## Problem to solve
Check every line of the entries for "Toggle", and copy the lines that hold it.

[Pixel coordinate grounding data]
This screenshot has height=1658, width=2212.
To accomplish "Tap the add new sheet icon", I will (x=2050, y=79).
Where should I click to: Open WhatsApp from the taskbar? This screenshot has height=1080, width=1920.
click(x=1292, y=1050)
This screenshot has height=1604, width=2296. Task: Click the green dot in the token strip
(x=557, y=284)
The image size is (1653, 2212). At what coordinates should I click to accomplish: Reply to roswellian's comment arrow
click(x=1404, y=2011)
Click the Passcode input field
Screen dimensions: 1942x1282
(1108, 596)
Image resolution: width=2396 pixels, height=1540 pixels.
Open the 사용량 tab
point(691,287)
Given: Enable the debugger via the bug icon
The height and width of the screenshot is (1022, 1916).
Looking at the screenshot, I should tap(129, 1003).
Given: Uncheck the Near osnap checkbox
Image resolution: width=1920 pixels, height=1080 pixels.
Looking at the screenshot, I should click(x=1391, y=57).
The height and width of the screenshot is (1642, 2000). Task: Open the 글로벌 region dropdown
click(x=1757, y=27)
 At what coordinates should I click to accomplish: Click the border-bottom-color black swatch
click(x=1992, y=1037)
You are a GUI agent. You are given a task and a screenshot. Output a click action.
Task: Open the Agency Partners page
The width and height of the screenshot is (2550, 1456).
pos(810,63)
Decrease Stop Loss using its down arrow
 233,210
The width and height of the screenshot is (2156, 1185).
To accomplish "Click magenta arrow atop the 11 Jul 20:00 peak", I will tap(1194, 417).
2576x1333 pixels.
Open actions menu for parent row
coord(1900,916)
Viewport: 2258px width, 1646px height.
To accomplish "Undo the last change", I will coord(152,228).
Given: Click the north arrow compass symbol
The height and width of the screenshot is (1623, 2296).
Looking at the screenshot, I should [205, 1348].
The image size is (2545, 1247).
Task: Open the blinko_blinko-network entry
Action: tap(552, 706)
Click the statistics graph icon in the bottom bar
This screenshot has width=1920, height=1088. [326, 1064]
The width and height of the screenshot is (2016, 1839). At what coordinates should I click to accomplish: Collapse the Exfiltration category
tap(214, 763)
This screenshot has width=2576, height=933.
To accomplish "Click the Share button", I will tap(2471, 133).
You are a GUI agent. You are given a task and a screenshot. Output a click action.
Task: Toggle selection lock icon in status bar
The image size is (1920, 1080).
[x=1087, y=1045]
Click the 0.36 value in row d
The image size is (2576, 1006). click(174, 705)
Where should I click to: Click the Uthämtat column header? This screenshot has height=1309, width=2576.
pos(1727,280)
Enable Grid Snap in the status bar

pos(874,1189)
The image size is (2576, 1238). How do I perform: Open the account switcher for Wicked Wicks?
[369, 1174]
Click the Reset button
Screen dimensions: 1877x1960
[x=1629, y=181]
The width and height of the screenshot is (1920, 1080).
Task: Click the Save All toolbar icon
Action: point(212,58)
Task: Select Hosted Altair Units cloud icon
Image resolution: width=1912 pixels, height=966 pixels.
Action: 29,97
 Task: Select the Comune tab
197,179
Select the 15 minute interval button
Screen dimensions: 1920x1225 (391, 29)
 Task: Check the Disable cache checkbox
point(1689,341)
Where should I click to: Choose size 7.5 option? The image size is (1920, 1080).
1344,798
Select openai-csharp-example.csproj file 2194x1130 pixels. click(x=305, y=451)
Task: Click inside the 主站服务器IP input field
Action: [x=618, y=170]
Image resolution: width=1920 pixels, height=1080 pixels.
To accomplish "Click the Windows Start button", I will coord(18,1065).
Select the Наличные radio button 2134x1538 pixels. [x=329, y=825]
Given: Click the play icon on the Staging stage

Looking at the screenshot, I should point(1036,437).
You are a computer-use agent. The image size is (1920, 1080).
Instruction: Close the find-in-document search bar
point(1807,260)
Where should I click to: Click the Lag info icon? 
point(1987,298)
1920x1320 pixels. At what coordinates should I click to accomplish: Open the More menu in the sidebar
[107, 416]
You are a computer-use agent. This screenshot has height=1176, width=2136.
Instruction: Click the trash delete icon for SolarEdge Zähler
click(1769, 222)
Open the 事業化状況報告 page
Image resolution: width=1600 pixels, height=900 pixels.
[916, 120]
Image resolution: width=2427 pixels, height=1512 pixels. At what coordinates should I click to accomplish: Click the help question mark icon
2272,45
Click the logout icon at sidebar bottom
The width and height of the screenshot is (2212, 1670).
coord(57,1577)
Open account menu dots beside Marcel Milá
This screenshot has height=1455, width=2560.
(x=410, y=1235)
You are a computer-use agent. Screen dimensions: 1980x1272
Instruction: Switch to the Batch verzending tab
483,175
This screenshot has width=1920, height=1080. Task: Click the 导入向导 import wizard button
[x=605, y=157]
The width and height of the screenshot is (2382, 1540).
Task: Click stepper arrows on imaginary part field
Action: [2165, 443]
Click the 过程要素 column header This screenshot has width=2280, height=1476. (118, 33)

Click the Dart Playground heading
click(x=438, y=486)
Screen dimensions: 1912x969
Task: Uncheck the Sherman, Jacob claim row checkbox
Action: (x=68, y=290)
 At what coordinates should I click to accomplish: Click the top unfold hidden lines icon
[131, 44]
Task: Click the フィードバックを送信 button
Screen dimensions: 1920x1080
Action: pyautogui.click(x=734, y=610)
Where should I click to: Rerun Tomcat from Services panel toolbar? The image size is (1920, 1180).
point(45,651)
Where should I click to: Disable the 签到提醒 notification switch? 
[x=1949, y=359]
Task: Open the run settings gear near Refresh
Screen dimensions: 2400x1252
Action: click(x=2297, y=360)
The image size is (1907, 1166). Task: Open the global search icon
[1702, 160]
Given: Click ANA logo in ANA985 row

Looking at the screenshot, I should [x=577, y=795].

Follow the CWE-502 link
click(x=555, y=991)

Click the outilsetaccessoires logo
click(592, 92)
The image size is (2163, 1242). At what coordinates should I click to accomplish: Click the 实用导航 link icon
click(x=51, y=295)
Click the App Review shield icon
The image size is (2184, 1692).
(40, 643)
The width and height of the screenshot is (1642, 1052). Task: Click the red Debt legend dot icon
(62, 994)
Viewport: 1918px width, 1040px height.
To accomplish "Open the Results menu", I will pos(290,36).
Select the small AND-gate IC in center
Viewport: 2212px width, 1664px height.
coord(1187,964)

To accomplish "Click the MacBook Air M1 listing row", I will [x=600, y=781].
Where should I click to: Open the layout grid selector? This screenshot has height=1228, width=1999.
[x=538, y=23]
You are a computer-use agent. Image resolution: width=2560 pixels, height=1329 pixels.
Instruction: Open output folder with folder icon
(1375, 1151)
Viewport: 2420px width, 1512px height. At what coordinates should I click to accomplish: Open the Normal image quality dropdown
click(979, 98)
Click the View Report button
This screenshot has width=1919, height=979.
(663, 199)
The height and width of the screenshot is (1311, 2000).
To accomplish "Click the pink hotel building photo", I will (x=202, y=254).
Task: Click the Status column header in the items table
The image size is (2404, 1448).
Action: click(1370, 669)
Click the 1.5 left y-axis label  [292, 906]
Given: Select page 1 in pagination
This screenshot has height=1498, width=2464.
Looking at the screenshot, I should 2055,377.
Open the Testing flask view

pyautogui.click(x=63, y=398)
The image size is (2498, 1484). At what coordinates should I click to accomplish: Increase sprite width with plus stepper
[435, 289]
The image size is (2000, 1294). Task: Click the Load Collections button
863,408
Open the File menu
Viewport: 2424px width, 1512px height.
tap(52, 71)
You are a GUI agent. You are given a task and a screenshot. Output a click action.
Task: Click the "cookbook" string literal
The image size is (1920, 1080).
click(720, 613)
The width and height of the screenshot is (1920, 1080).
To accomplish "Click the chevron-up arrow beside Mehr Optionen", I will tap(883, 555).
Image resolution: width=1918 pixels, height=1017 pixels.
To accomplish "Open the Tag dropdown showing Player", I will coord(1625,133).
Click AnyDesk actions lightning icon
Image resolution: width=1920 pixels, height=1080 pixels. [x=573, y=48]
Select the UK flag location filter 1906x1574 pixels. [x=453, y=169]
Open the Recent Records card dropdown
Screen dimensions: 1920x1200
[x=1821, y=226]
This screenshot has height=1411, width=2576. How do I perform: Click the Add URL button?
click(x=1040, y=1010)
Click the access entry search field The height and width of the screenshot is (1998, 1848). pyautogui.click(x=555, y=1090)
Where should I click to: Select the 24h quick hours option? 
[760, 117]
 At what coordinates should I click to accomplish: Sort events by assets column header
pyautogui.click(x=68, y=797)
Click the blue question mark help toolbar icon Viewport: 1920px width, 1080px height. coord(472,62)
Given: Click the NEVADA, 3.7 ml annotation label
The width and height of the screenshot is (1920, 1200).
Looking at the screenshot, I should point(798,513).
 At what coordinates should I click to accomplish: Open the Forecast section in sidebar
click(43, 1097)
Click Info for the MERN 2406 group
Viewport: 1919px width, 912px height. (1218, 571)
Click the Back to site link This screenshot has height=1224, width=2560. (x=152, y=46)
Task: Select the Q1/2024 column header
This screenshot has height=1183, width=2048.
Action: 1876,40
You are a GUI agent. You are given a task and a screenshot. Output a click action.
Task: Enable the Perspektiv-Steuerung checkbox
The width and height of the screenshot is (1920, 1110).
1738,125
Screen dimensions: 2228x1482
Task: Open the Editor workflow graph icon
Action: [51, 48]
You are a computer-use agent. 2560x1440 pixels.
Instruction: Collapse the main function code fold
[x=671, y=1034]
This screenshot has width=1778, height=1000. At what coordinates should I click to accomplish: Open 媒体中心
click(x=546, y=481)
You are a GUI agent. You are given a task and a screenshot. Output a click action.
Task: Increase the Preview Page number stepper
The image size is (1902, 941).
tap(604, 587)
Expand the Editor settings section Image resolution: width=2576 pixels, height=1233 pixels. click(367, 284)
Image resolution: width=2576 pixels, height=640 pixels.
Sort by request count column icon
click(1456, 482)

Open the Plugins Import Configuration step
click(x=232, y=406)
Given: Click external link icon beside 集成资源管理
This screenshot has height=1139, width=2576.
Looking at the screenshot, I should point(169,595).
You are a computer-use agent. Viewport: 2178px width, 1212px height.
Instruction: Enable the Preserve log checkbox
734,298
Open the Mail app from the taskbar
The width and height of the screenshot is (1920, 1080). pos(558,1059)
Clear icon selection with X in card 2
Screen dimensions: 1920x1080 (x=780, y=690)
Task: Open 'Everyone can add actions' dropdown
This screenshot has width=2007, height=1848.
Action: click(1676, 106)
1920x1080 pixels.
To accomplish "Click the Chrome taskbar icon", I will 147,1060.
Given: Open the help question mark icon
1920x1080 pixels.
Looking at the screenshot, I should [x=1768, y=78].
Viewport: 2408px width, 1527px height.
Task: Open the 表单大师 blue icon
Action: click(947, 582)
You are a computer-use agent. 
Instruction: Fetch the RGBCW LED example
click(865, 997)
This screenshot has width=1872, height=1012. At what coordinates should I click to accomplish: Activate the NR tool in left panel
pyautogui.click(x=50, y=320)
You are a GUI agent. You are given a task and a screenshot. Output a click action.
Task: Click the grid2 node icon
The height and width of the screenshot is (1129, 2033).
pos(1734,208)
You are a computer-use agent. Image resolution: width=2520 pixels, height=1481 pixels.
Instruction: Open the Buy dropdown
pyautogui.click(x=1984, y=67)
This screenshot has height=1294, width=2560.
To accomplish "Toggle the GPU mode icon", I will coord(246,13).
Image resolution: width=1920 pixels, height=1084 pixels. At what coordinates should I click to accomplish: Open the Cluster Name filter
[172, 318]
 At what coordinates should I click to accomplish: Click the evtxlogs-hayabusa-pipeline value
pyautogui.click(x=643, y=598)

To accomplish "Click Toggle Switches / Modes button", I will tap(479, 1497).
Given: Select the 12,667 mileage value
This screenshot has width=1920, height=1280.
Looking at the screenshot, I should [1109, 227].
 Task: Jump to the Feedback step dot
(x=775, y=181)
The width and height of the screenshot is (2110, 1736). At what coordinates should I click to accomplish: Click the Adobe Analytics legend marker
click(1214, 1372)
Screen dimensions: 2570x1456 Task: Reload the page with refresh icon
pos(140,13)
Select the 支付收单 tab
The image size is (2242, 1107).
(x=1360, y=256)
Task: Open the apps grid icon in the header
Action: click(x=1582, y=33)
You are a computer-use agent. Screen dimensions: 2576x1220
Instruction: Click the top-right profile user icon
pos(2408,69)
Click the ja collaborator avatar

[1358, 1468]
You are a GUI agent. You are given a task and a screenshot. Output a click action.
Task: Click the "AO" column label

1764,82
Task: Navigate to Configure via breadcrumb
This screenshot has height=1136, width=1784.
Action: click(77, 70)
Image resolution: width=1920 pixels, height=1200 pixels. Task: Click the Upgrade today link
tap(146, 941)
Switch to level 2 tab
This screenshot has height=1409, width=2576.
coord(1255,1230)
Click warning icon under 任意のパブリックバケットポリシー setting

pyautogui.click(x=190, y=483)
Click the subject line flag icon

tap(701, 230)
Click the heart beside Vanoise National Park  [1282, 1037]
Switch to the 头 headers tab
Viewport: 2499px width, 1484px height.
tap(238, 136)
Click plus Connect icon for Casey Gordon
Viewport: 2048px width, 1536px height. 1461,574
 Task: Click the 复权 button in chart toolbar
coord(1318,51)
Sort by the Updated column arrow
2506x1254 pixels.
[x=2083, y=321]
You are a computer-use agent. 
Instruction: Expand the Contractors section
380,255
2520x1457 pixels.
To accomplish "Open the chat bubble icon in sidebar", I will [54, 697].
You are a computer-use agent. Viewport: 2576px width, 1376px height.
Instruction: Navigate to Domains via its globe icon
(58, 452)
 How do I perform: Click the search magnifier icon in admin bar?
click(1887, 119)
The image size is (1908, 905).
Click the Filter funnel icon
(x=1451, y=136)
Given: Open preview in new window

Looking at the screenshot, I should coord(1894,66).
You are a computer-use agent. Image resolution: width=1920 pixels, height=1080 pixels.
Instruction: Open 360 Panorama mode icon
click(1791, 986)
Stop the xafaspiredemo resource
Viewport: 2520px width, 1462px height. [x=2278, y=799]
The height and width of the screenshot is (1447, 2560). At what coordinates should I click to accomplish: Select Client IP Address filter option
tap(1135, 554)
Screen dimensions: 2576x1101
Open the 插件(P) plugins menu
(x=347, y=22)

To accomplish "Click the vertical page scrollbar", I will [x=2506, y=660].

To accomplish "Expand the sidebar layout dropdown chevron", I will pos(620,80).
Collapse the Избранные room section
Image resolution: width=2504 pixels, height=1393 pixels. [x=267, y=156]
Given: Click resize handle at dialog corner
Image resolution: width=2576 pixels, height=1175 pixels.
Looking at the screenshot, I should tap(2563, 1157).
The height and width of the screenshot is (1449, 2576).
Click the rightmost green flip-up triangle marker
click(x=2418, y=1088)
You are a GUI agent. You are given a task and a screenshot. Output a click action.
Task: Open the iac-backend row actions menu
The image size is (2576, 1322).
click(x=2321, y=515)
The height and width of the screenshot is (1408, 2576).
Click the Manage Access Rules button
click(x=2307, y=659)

## Response area
Task: Toggle selection lock icon in status bar
To accomplish "Toggle the GPU mode icon", I will coord(246,13).
To accomplish "Click Toggle Switches / Modes button", I will tap(479, 1497).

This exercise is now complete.